Content Extraction Benchmark

This benchmark evaluates different content extraction strategies for web pages, focusing on performance, content quality, and token efficiency. It's designed to address out-of-memory issues with large web pages and improve the quality of extracted content for LLM processing.

📋 Benchmark Results

┌─────────────────────┬───────────────┬───────────────┬───────────────┬───────────────┐
│ Strategy             │ Avg Time (ms) │ Min Time (ms) │ Max Time (ms) │ Std Dev (ms)  │
├─────────────────────┼───────────────┼───────────────┼───────────────┼───────────────┤
│ RawContent            │        492.42 │        247.29 │        758.27 │        212.19 │
│ CurrentMarkdown       │        494.47 │        287.30 │        707.46 │        206.10 │
│ Readability           │        622.49 │        271.61 │       1103.75 │        334.54 │
│ Optimized             │        588.73 │        271.24 │       1084.25 │        318.71 │
└─────────────────────┴───────────────┴───────────────┴───────────────┴───────────────┘

┌─────────────────────┬───────────────┬───────────────┬───────────────┐
│ Strategy             │ Original Len  │ Extracted Len │ Token Count   │
├─────────────────────┼───────────────┼───────────────┼───────────────┤
│ RawContent            │       829,024 │       486,823 │       153,825 │
│ CurrentMarkdown       │       829,024 │       127,360 │        29,623 │
│ Readability           │       829,024 │       136,209 │        35,457 │
│ Optimized             │       829,024 │       284,810 │        79,581 │
└─────────────────────┴───────────────┴───────────────┴───────────────┘

📉 Compression Ratios (compared to original content)
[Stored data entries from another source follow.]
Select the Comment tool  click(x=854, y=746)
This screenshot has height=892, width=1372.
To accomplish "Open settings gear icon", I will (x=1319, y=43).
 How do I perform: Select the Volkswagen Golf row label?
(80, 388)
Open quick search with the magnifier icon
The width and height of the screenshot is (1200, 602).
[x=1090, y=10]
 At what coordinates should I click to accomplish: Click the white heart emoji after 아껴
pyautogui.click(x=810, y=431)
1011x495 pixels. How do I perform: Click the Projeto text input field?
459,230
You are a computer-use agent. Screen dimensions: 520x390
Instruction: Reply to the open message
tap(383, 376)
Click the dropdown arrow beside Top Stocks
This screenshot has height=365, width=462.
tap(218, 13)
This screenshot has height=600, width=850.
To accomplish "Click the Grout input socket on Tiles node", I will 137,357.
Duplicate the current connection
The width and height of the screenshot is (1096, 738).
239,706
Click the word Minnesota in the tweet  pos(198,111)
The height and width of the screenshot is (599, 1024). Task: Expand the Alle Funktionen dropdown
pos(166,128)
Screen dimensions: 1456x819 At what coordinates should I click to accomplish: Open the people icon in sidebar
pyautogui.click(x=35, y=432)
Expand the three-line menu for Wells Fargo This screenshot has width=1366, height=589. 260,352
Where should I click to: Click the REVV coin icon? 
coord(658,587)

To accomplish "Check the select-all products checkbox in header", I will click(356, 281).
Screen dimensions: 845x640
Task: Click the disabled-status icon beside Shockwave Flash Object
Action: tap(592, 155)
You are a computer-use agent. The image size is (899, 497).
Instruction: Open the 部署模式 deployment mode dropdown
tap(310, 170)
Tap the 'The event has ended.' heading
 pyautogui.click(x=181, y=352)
┌─────────────────────┬───────────────┬───────────────┐
│ Strategy             │ Length Ratio  │ Token Ratio   │
├─────────────────────┼───────────────┼───────────────┤
│ RawContent            │        58.72% │       100.00% │
│ CurrentMarkdown       │        15.36% │        19.26% │
│ Readability           │        16.43% │        23.05% │
│ Optimized             │        34.35% │        51.73% │
└─────────────────────┴───────────────┴───────────────┘

📝 Strategy Descriptions

RawContent: Extracts raw page content without any processing, serving as baseline for comparison.

CurrentMarkdown: Current browser_get_markdown implementation that extracts page content and converts to markdown.

Readability: Uses Mozilla's Readability library to extract main content while removing navigation, ads, and non-essential elements.

Optimized: Universal content extraction using advanced algorithms to identify and extract the most valuable content while preserving semantic structure and optimizing for token efficiency.

Background

When processing web content for LLMs, efficient content extraction is crucial for several reasons:

Memory constraints: Raw HTML content from modern websites can be extremely large, causing out-of-memory issues in extraction pipelines.
Token efficiency: LLMs have token limits and token processing costs. Extracting only relevant content reduces token usage and improves cost efficiency.
Content quality: Better extraction techniques preserve semantic structure (headings, lists, code blocks) while removing noise (ads, navigation, etc.), improving the quality of LLM inputs.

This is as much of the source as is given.